Master printer Bud Shark creates community and world-class art in his Colorado studio
Bud Shark is to printmaking what MacGyver is to those other secret agents who couldn’t make a bomb out of a sleeping bag and some vodka if MacGyver gave them the blueprints and loaned them his duct tape. Bud is, in short, kind of a big deal—a master printer whose collaborations with nationally and internationally known artists hang in museums from the Museum of Contemporary Art in Denver to The Met in New York to the Hirshhorn Museum in Washington, D.C.
More than 150 artists have made the pilgrimage to Colorado to work with Bud. Many are painters and sculptors with little experience in printmaking. Their styles range from representational to abstract, from politically charged to whimsically humorous. The commonality? “I’m drawn to artists who have a unique personal vision, often a little out of the mainstream,” he says. “They work primarily in other media, painting or sculpture, but they are all interested in trying to express themselves in the print medium.”

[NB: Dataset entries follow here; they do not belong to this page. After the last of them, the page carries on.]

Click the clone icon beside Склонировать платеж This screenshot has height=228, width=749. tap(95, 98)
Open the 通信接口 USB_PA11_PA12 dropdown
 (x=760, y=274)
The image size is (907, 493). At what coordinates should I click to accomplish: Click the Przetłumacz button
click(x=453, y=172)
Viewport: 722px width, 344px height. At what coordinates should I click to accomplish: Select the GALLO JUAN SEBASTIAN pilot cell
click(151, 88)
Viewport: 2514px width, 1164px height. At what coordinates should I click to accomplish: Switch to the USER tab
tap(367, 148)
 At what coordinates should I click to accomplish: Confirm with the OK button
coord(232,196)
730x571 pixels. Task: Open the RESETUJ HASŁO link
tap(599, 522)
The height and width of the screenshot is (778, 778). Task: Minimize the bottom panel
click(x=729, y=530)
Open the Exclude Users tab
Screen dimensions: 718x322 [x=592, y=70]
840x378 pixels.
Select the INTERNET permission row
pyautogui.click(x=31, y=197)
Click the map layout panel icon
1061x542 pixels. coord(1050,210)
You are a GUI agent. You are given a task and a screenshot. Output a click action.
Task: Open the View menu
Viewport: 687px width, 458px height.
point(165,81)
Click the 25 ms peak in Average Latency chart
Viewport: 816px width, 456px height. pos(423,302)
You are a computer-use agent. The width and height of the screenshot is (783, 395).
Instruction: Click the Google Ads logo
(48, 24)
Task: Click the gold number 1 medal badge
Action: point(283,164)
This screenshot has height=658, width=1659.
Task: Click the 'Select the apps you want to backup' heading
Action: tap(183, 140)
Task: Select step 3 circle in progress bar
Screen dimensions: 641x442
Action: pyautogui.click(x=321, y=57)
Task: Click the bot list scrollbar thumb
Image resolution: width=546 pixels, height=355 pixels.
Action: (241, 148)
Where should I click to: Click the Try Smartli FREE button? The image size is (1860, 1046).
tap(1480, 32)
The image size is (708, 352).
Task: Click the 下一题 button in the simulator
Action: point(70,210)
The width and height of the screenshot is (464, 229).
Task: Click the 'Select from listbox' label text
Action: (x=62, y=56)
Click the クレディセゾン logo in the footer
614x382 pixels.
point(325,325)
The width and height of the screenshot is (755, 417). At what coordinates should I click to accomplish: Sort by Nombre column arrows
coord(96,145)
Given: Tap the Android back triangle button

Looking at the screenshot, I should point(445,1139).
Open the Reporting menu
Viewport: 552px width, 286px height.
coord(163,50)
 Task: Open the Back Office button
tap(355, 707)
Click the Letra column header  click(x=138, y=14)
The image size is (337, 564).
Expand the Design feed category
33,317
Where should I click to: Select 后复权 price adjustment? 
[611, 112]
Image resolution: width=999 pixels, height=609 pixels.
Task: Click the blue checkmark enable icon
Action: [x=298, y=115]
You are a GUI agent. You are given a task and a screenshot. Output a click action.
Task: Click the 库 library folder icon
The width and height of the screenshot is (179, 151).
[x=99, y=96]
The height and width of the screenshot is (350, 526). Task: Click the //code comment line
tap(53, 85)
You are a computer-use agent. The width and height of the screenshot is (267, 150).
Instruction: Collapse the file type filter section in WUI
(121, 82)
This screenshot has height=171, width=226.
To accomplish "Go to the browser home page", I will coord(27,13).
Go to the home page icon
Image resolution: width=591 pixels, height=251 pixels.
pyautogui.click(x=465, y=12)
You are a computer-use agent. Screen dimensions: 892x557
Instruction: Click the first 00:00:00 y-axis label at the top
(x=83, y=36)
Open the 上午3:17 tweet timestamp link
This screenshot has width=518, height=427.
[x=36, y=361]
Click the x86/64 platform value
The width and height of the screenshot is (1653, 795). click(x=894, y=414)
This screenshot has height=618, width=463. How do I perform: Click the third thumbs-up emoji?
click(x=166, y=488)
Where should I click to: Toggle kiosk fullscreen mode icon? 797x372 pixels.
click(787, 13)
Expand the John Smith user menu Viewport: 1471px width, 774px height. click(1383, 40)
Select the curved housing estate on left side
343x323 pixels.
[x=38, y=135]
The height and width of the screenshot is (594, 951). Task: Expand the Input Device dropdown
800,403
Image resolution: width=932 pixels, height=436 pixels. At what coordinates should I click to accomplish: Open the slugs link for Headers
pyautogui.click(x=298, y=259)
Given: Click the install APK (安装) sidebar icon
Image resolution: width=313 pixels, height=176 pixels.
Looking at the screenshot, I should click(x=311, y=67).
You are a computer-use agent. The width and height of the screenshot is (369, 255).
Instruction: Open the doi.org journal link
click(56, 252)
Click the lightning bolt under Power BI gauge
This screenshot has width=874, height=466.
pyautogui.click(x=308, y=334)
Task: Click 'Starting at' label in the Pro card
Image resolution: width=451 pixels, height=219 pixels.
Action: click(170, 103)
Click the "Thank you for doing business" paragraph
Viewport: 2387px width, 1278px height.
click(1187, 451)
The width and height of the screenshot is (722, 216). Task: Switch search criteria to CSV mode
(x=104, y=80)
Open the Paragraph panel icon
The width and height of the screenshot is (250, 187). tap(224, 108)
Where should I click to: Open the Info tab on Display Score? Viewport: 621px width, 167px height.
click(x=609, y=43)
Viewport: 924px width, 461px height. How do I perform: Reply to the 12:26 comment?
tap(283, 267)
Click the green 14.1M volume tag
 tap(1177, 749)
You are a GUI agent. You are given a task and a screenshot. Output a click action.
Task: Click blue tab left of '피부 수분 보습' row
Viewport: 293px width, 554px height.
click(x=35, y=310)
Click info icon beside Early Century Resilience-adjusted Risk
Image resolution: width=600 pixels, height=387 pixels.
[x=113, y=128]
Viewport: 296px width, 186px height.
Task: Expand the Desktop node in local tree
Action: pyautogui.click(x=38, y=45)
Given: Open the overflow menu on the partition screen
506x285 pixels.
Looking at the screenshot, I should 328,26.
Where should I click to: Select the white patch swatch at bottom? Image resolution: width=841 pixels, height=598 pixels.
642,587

Shark on a roll in his Lyons studio.
And Bud is the ideal collaborator. He fell hard for printmaking while studying at the University of Wisconsin-Madison. “When I [first saw a] lithograph hanging in a gallery, I couldn’t figure out what it was,” he says. “It looked like a drawing, but you could see the image wasn’t on the surface of the paper like a drawing would be. It’s a subtle thing for some. It’s layers of color and the way the ink is in the paper and not just on the paper. I asked, and they said, ‘It’s a lithograph.’ I took a class, and I’ve been printing ever since.”
Flores para la Ñusta I (a flower print done with Colorado artist Ana Maria Hernando)
After graduate school in New Mexico, Bud moved to London, where he worked with artists such as David Hockney and Henry Moore. “I was in my 20s, and it was quite an experience, but I burned out.” He, his wife, Barbara (also an artist), and their daughter moved to Boulder to be near Barbara’s family. He opened his studio, Shark’s Ink, in 1976, and in 1998 they moved the family and the studio to a quiet spot a few miles outside of Lyons.
The Cat (a 2010 work with John Buck)
“It’s an adjustment for the artists,” says Bud. “We’re out here on 35 acres surrounded by open space. Some say they have trouble sleeping because it’s so quiet.” The artists stay at Bud and Barbara’s for 10 days to a few weeks while working on their prints, listening to music and eating famously good food made by Barbara. “It’s an intense process,” says Bud. “We’re not interested in doing reproductions of a painting. We may use an artist’s work for inspiration, but we are creating totally new work in the studio.”
Orbelus (a collaboration with Rodney Carswell)
It’s also a uniquely collaborative process for people who often work in solitude. Bud helps the artists choose the image they’ll work on together and then helps them puzzle out how the print will be made. “We break it down to figure out how many colors we’ll use, what the order of printing should be, what paper we should use, and which inks,” he says. He loves the traditional nature of the craft, making plates, inking them, and then printing (“when I started, we were working on stones to make our prints”), but he has made a name for himself by pushing the boundaries of traditional printmaking.
Pink Plumeria III (a collaboration with Robert Kushner)
Morning, Noon, Night, a recent collaboration with artist Robert Kushner, might also be called Wow, That’s a Lot of Work. The print, a tranquil study of camellias, blues and branches, is a 30-color lithograph that required 18 lithograph plates, acrylic paints, lithography crayons, gold leaf, tusche (a greasy, black, inklike substance), water, salt, sugar and some Xerox toner powder. “It’s possible for me to get bored doing prints of similar size and process; I like the challenge of figuring out new ways and doing new things,” says Bud.
Matisse Cut-Outs VI (a collaboration with Red Grooms)
His collaborations with Red Grooms are probably the best illustration of the printer’s drive to expand the limits of lithography. “Part of the reason I wanted to work with Red was the humor and vibrancy of his art,” says Bud, “but I’d also seen some paper sculptures he’d made, and I was really interested in doing cutout, folded prints.” The two have worked together on a number of three-dimensional pieces, including the brilliantly colored, intricately cutout merry-go-round Tennessee Fox Trot Carousel. “Red’s been a terrific collaborator,” he says. “We always think that the pieces are going to be easy, and then we’re like, ‘Oh. How is that going to work?’ I kind of like those challenges. It doesn’t always go smoothly; there is problem-solving and frustration, but most of it is really wonderful. All of the artists I work with are just amazing. I feel so lucky and fortunate to have them as partners and to make the work we do together.”